* **Information given**:
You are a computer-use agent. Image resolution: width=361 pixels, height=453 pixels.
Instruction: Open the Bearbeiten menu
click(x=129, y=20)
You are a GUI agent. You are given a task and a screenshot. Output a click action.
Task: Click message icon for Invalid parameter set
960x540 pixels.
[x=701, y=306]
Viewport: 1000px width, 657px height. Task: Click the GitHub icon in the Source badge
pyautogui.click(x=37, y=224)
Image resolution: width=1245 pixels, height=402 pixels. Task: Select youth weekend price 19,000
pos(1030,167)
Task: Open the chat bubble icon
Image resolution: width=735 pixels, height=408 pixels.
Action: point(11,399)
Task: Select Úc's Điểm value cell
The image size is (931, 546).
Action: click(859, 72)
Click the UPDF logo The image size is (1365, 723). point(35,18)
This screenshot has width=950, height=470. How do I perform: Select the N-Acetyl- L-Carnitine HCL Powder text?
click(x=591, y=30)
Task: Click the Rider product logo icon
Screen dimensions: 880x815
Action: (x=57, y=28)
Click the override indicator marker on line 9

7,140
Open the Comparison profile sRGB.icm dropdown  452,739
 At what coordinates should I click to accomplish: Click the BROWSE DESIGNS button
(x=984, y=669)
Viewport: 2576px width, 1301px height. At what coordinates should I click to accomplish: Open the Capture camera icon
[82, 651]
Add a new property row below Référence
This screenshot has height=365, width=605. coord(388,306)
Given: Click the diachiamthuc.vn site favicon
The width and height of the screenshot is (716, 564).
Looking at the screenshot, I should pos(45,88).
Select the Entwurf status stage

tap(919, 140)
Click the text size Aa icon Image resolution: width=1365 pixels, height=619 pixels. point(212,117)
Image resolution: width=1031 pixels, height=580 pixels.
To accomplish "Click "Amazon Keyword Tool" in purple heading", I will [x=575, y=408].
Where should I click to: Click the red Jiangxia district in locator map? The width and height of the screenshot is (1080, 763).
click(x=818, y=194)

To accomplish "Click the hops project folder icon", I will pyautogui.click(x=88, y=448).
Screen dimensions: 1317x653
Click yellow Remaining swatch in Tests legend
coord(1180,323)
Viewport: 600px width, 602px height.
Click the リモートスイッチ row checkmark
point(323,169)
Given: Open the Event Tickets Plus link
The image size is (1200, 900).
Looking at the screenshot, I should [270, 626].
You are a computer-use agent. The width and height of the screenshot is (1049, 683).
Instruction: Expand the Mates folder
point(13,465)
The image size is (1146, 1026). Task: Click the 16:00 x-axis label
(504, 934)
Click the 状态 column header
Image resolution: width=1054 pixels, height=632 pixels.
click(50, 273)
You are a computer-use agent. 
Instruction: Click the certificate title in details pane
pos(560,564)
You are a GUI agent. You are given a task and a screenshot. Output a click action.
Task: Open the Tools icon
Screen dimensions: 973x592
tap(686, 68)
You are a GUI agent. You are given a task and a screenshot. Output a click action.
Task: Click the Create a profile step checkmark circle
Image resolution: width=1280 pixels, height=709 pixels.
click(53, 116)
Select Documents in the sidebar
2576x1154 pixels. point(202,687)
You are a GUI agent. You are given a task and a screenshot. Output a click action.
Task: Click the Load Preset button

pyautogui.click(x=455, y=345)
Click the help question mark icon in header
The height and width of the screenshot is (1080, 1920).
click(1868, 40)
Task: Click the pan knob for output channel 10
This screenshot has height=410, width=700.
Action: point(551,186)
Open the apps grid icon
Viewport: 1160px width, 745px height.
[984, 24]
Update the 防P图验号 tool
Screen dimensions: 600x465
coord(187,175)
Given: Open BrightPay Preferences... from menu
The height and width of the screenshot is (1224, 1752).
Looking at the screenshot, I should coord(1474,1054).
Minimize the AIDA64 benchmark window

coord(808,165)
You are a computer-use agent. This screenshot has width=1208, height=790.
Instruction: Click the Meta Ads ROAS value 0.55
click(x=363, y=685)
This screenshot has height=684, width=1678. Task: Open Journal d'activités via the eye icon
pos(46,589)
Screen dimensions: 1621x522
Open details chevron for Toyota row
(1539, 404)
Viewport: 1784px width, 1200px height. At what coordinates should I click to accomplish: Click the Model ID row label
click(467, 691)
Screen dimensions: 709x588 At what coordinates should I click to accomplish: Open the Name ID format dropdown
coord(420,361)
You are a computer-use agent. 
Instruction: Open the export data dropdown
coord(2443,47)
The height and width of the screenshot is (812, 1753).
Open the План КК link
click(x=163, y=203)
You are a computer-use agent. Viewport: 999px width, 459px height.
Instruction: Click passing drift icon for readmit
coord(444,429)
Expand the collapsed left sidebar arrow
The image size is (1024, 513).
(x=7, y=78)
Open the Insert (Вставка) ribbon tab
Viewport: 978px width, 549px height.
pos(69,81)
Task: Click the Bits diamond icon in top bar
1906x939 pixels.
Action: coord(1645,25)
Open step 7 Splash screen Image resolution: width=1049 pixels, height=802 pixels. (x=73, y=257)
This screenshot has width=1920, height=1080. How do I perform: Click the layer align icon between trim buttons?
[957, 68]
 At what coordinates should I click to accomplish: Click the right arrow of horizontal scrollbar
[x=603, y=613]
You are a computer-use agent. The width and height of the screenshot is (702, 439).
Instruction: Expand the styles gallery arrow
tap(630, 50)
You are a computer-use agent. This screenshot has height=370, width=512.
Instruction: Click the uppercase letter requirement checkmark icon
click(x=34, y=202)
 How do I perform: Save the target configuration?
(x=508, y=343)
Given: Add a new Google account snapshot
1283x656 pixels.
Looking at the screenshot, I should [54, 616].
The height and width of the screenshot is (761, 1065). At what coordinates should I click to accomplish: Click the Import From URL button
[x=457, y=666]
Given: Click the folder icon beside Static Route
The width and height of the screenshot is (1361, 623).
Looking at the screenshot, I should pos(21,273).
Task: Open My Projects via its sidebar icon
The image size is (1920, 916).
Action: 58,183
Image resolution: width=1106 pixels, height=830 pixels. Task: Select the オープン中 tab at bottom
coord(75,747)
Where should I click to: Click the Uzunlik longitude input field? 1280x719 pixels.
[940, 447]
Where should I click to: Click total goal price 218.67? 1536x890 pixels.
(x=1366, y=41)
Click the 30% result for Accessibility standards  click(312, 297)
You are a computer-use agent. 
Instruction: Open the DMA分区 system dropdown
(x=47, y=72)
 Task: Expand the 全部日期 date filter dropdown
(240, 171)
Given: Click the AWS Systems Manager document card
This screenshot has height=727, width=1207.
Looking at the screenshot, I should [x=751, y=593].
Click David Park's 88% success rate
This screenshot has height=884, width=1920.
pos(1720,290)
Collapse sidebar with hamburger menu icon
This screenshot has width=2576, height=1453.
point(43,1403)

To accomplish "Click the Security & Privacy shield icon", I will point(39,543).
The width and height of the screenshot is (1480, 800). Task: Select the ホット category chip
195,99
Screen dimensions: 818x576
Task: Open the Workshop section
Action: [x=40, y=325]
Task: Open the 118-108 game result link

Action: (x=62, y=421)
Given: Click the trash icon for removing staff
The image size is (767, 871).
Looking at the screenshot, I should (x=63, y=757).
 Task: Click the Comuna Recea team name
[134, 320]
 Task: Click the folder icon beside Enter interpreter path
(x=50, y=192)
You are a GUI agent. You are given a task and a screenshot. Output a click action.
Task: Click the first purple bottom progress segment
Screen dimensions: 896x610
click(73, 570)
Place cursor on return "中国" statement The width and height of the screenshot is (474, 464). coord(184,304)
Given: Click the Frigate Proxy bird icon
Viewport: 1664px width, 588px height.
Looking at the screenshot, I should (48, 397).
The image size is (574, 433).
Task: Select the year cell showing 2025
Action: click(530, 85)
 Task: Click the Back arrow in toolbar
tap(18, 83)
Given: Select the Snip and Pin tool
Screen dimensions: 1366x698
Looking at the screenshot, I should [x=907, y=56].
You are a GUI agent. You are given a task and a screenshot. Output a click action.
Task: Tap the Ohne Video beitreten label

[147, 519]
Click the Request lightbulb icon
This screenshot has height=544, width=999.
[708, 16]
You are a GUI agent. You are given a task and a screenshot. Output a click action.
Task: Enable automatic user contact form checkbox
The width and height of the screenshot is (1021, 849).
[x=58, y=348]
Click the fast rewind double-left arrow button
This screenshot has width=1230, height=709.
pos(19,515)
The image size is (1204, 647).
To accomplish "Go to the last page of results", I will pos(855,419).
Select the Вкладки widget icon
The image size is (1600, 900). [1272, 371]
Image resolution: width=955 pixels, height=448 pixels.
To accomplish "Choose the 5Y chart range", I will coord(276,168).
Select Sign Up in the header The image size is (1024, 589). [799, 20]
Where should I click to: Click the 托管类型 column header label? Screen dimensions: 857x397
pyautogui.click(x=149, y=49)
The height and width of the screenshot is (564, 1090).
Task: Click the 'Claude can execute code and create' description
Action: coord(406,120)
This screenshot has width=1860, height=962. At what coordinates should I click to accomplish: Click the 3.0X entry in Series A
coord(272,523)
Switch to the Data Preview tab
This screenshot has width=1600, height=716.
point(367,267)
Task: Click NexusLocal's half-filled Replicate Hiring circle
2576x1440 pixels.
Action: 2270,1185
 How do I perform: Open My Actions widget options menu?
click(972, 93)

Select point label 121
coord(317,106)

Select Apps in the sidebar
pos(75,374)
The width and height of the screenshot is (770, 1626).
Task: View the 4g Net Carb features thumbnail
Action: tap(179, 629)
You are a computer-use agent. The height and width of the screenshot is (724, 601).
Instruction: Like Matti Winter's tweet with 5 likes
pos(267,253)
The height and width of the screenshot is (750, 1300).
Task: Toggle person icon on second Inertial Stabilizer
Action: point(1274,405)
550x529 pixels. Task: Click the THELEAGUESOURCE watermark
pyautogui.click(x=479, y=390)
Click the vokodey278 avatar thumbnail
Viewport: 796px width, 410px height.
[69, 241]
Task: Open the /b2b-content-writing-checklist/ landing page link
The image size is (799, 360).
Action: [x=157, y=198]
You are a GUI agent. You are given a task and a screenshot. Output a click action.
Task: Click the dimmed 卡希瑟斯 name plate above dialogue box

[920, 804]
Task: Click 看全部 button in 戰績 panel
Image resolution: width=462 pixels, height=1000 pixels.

* **The task**: Filter on the word "page": copy each matching line from the entries above.

* **Problem solution**:
To accomplish "Go to the last page of results", I will pos(855,419).
Task: Open the /b2b-content-writing-checklist/ landing page link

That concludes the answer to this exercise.